Meeting Notes

Guidance - Latest Trends and Best Practices, featuring Ashton Partners and a panel of NIRI experts

Members of the Cincinnati Tri State NIRI Chapter gathered Nov. 9 for an interesting and informative discussion on earnings guidance and the impact of this summer's Reg FD decision involving Siebel Systems.

Special guest was Elizabeth Saunders, founding partner and chairman of Ashton Partners.

Saunders provided her perspective in light of the U.S. District Court Judge George B. Daniels' decision on August 31 dismissing SEC charges against Siebel Systems. The SEC had alleged that Siebel executives violated Regulation FD in statements made during a meeting with investment professionals in 2003. Siebel filed a motion to dismiss the charges, and Judge Daniels granted the motion.

Saunders said the SEC is unlikely to appeal that ruling. She said the case was important for several reasons:

  • It was the first litigated FD challenge and likely will be the only litigated FD challenge for some time.

  • The ruling gave Regulation FD new visibility and forced companies in the public realm to look anew at their own interpretations and application of the rule.

  • The ruling told the SEC not to nit-pick every word in a release, script or conversation in searching for Reg FD violations. Rather, the SEC should pay attention to the complete set of information that managements disclose, and whether new comments are truly material in light of prior public disclosures.

  • The ruling acknowledged the SEC's contention that Siebel's IRO should have better prepared his CEO on what could be discussed in a private investor meeting. Those comments reinforce the importance of disclosure training, Saunders said. Do it, do it well and do it often. Once is not enough. Make sure management is prepped thoroughly and sufficiently.

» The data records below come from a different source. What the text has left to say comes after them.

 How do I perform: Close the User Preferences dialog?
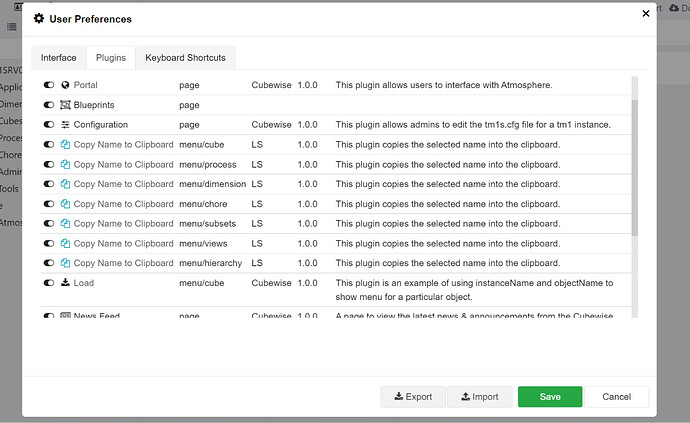(x=643, y=15)
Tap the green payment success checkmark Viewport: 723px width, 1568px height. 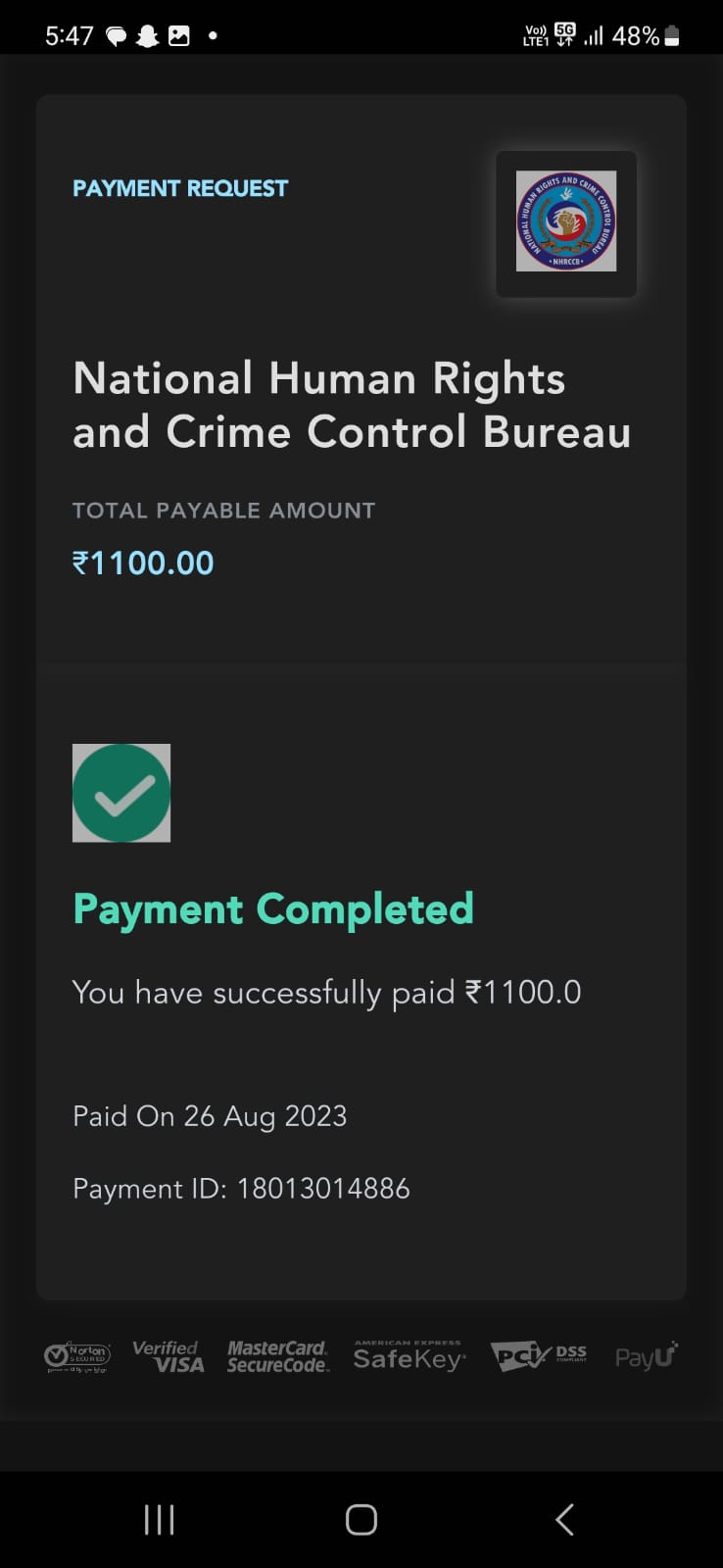[x=121, y=793]
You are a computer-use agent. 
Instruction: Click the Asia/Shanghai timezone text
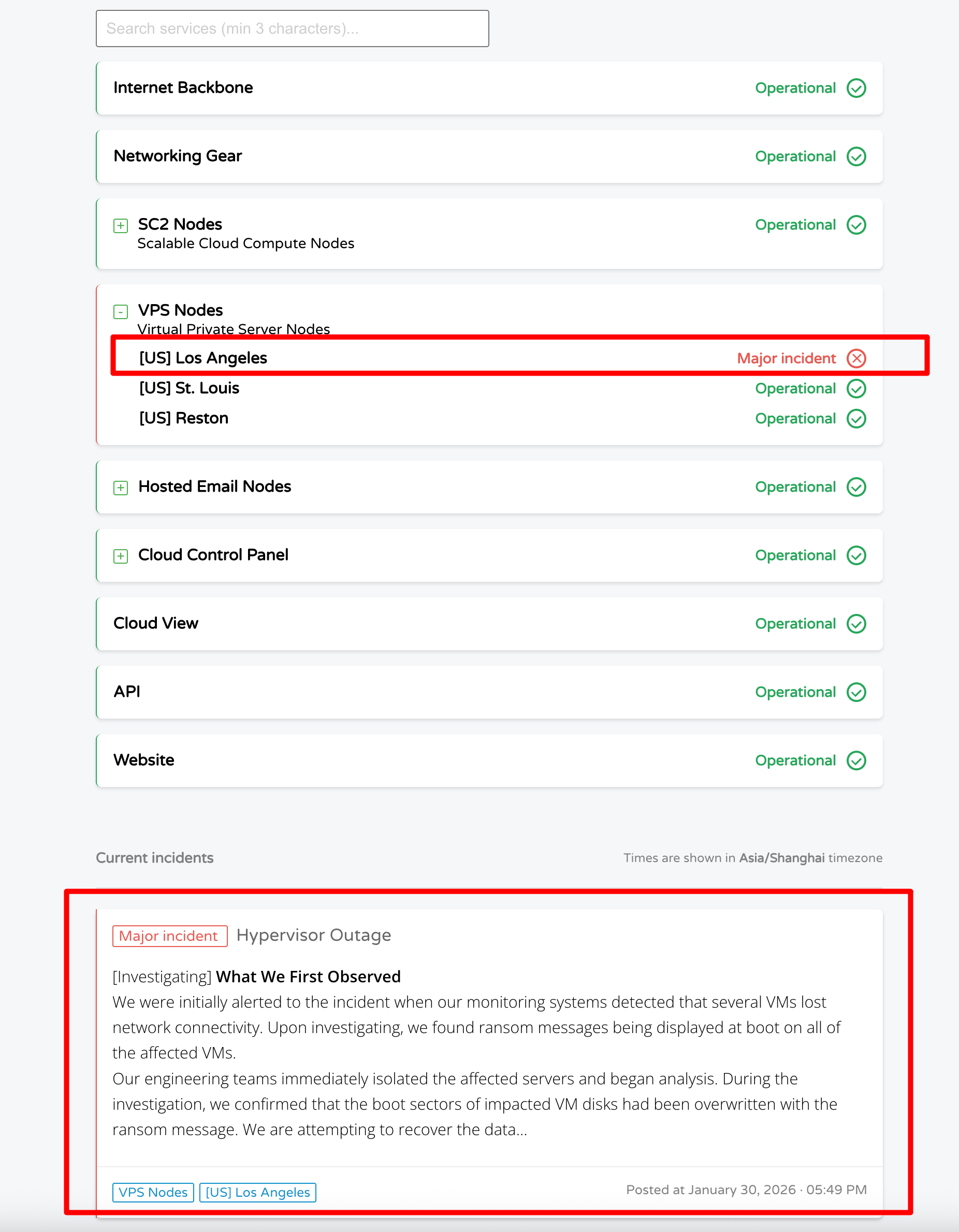[x=781, y=858]
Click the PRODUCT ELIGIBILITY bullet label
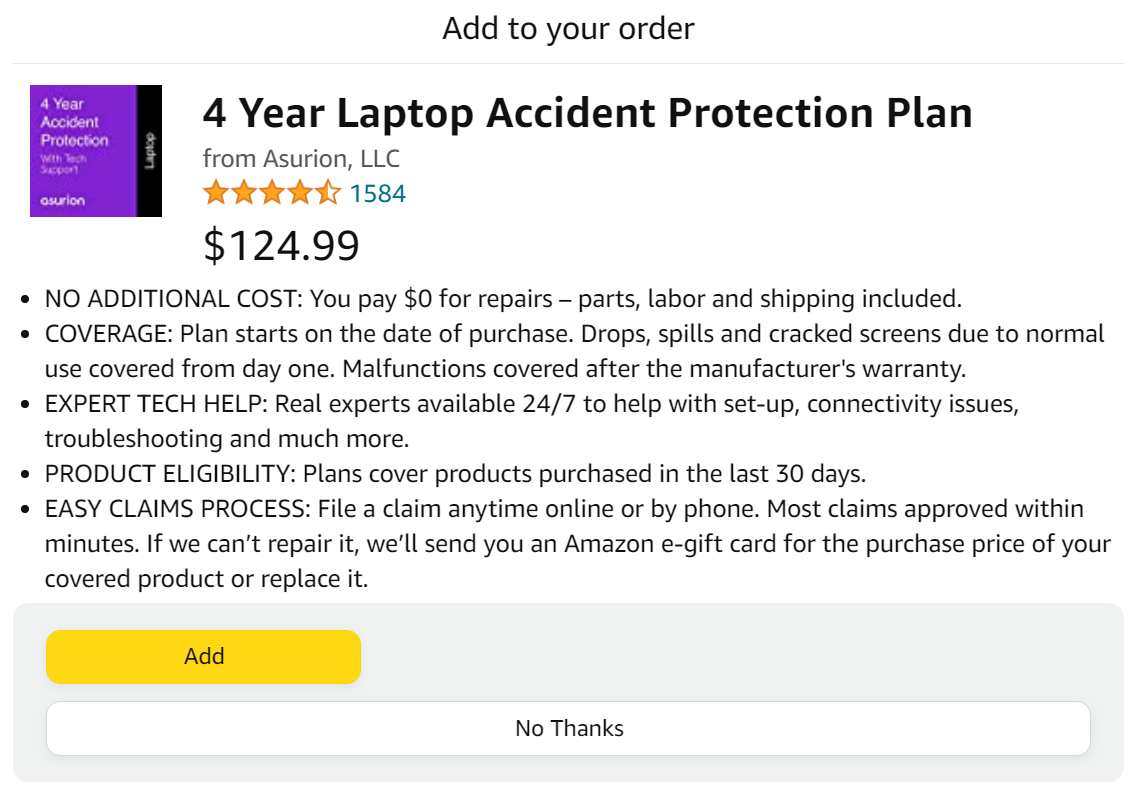The height and width of the screenshot is (802, 1145). 169,474

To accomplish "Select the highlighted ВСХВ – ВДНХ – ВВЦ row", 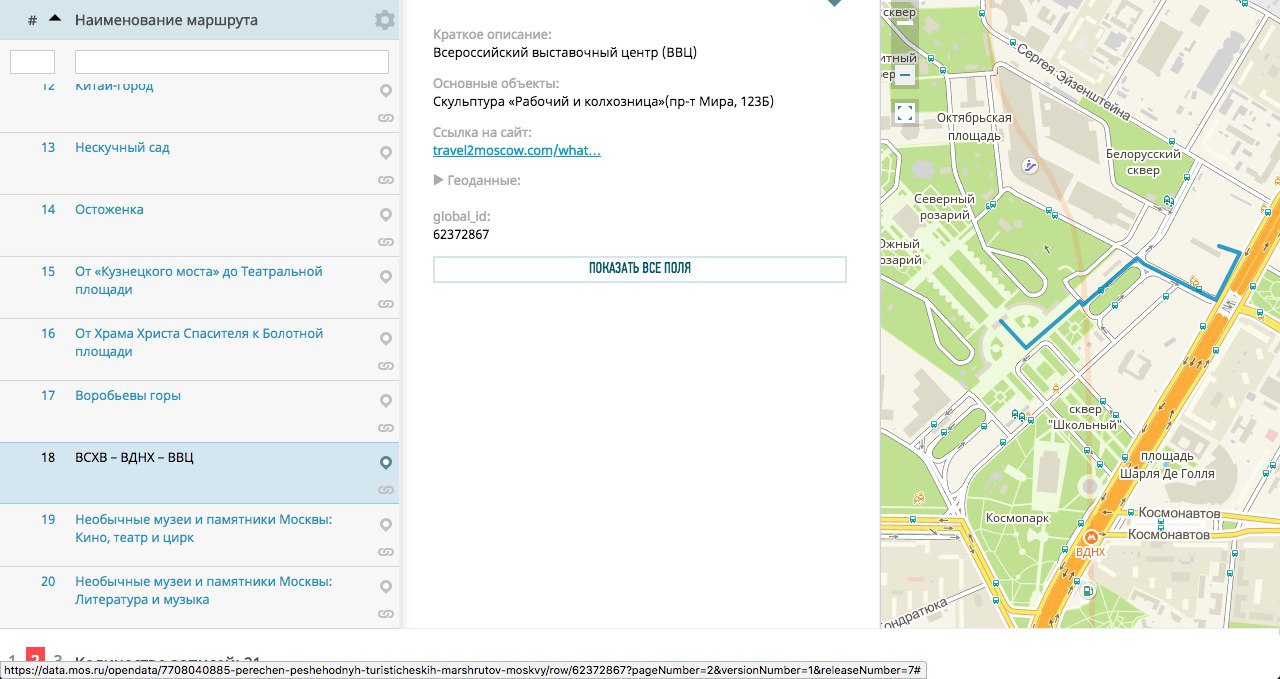I will [x=134, y=458].
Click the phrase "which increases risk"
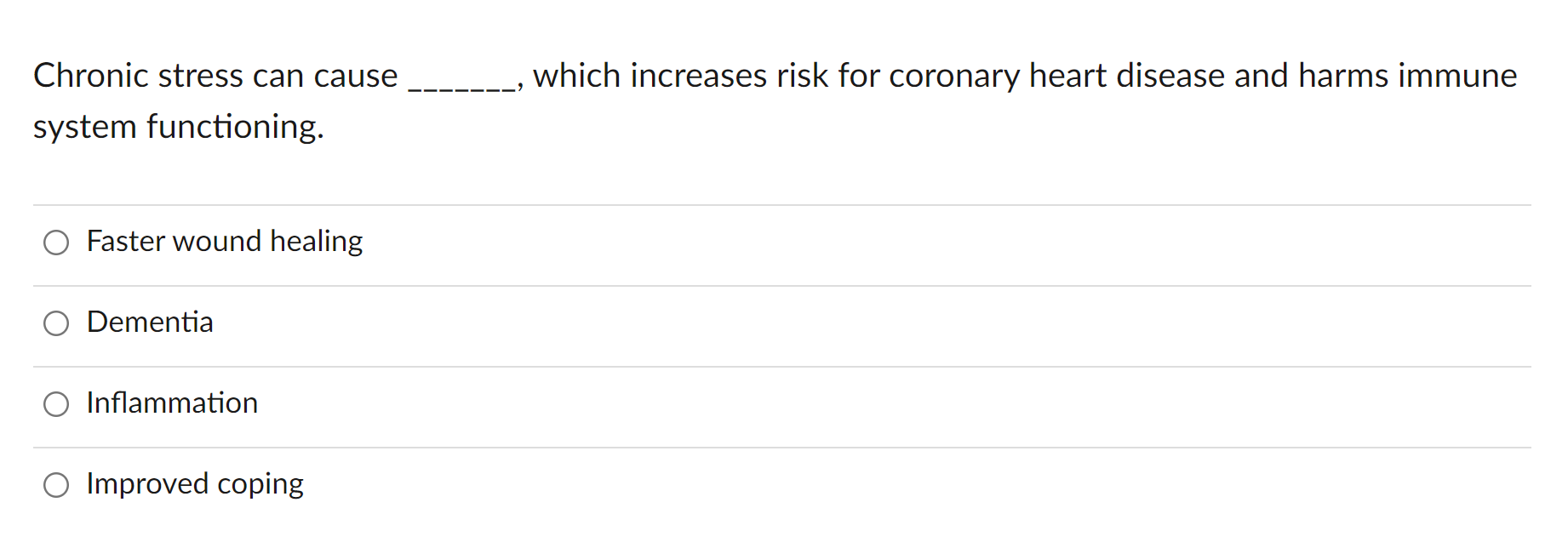The height and width of the screenshot is (548, 1568). click(x=680, y=76)
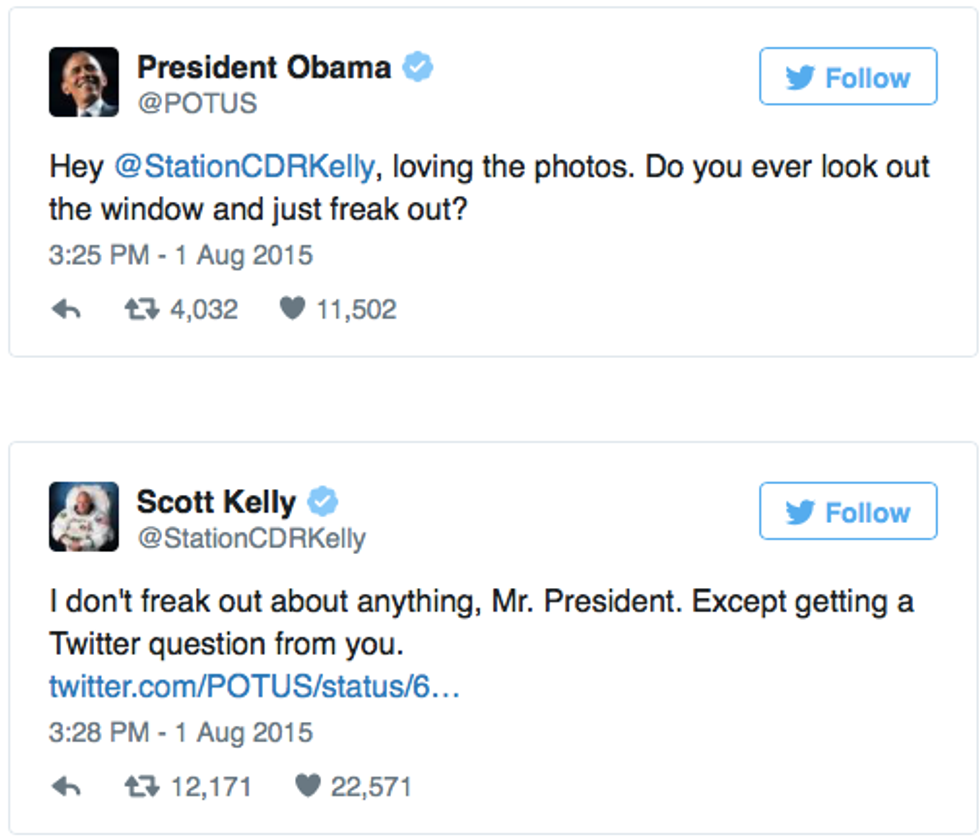Like Scott Kelly's tweet with heart icon
Viewport: 980px width, 840px height.
click(x=308, y=787)
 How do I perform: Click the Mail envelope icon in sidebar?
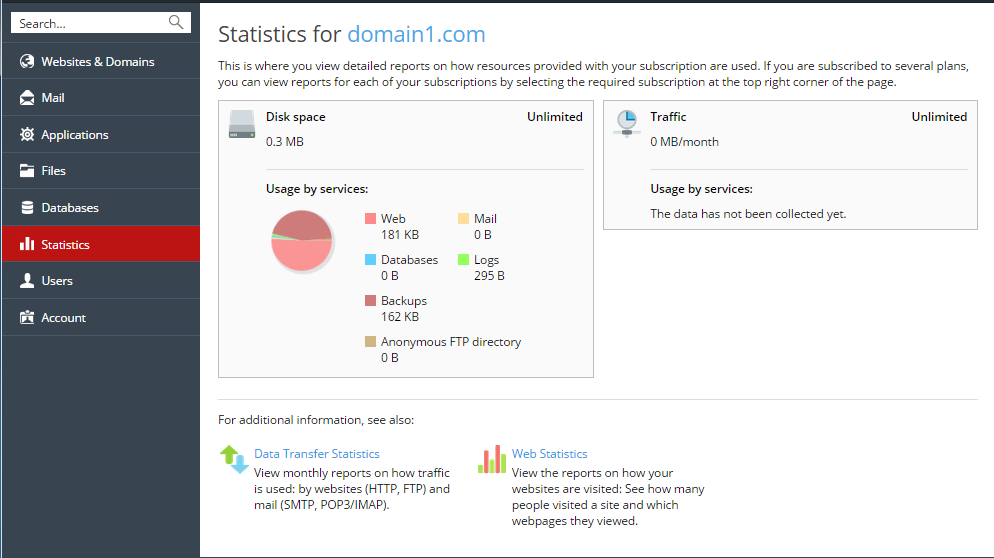tap(27, 98)
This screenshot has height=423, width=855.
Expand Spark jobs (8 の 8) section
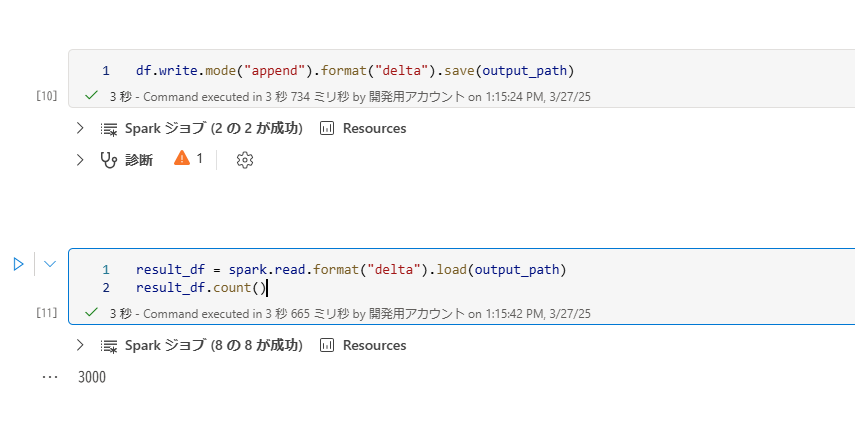80,345
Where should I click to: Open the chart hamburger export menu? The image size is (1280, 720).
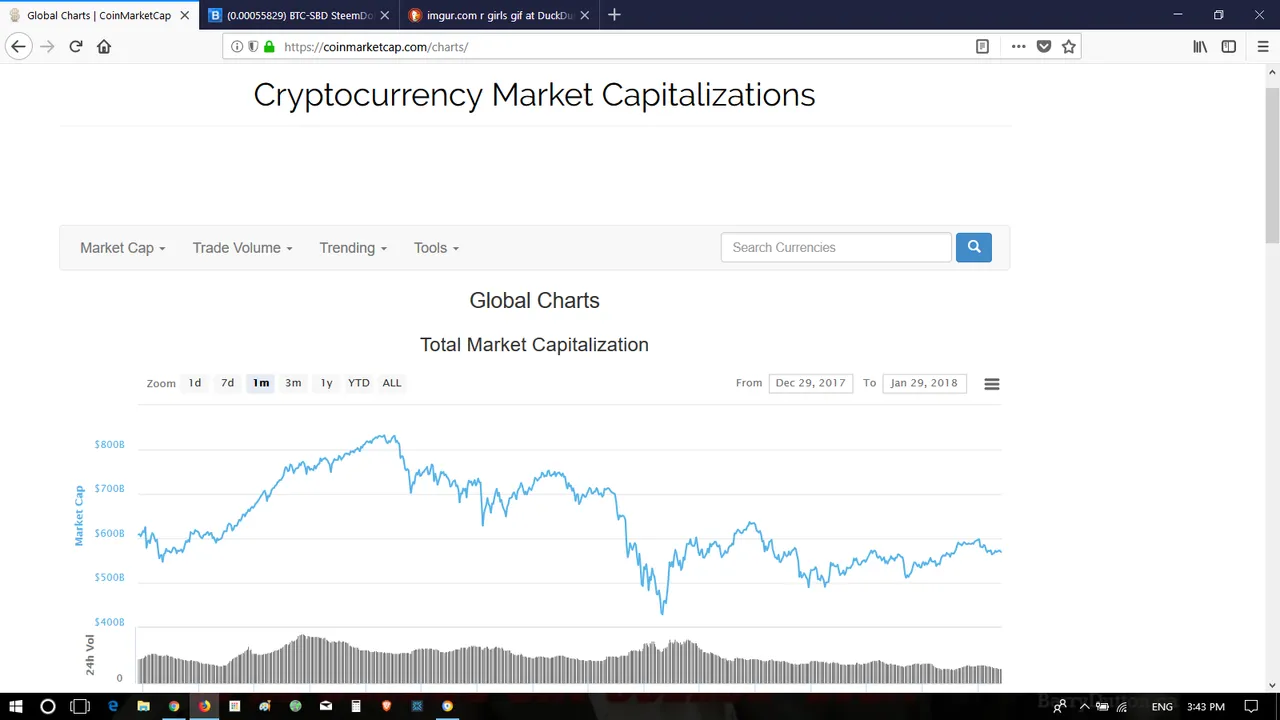click(x=991, y=384)
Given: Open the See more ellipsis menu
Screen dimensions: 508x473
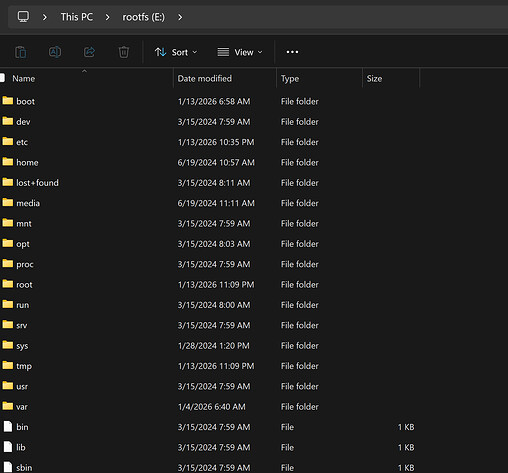Looking at the screenshot, I should [x=292, y=52].
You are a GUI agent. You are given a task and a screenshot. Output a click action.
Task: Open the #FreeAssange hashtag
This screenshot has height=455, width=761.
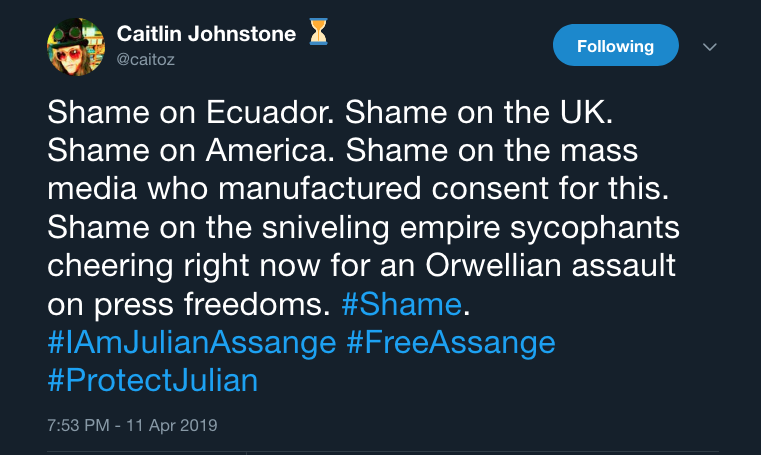click(450, 342)
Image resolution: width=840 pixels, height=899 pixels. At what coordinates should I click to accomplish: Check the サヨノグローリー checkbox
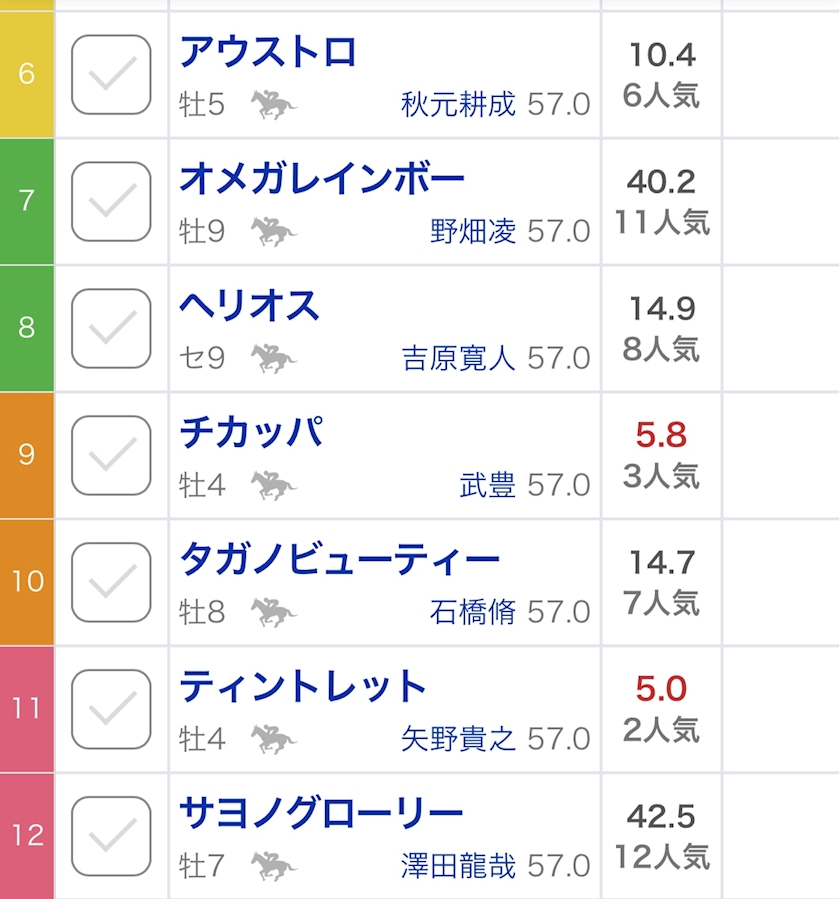[x=112, y=836]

The ruling, she said, also was important for what it did not do:

  • It did not tell the SEC to stop enforcing Reg FD.

  • It did not support the contention of some that Reg FD is unconstitutional because it interferes with free-speech rights.

  • It did not provide any new guidance in terms of what is material and what is not.

  • Given that the federal judiciary in New York is reputed to be aggressive in securities cases, other districts might rule differently.

Saunders provided those attending with these best-practice ideas:

  • Create a disclosure "cheat sheet" for each quarter that includes 10 items that border on new disclosure, what has been asked and what the company has said in the past about each topic, and what numbers have been previously disclosed on those items. Going over that cheat sheet in advance of each investor contact will ensure everyone is on the same page on hot-button issues that could cause disclosure headaches if not handled properly.

  • On the quarterly preparations and mock Q&A work the IRO does with the management team, make sure it is done well. Don't inundate management with 100 questions. Instead, pick the top 10 and make sure they are the hardest, most relevant questions that could be asked. Don't shy away from the tough ones. Prepare management to face them and answer in accordance with past disclosure.

  • Help the CEO and CFO better understand what really drives the stock price. Strip out all the market factors and all the things the outside of the company's control. Figure out what inside the company's control does move the price, and help your team understand and communicate that core value.

Saunders noted that investment professionals have mixed views about guidance. Some won't invest in or report on companies that don't provide guidance. But providing guidance also confounds some hedge fund managers, because it undermines their value of their own analysis of the company's position.

"Giving more color on the business eliminates some of the impact of hedge funds," she said. "Hedge funds don't want you to disclose or guide. They don't want you to have those deep, broad conversations."

From her conversations and dealings with hedge fund managers, she said she knows this for a fact. "They have told me they don't like companies that guide a lot or that have extremely proactive IR programs. They say it is harder for them to get their edge in."

After Saunders' presentation, two practicing IROs in the Cincinnati Tri State NIRI Chapter - Tim Stautberg of E.W. Scripps and Al Beaupre of Milacron, gave their views on guidance.

Stautberg that that his company believes it is important to share its best thinking with investors so they can make more informed choices. Scripps provides broad revenue and expense guidance for each of its business units, believing that composite numbers don't really tell the whole story. In addition to providing important color and detail to investors, that deep level of disclosure also creates "an umbrella for us to talk under" in subsequent one-on-one conversations. "Investors have choices," Stautberg said. "We want to give them the information they need to make the choice to invest in us."

Beaupre noted that, "The more you communicate, the better, and the worse times are, the more you communicate."

Beaupre said that each quarter, Milacron includes a projection sheet in its earnings releases, providing a guidance range as well as management's assumptions. Sometimes, while projections may stay the same, management's confidence in those projections may shift. If that is the case, management is upfront about the change.

It's an openness that is appreciated.

"It really builds credibility," Beaupre said. "We owe it to our shareholders to share our assumptions with them and to help the street understand our confidence in our guidance."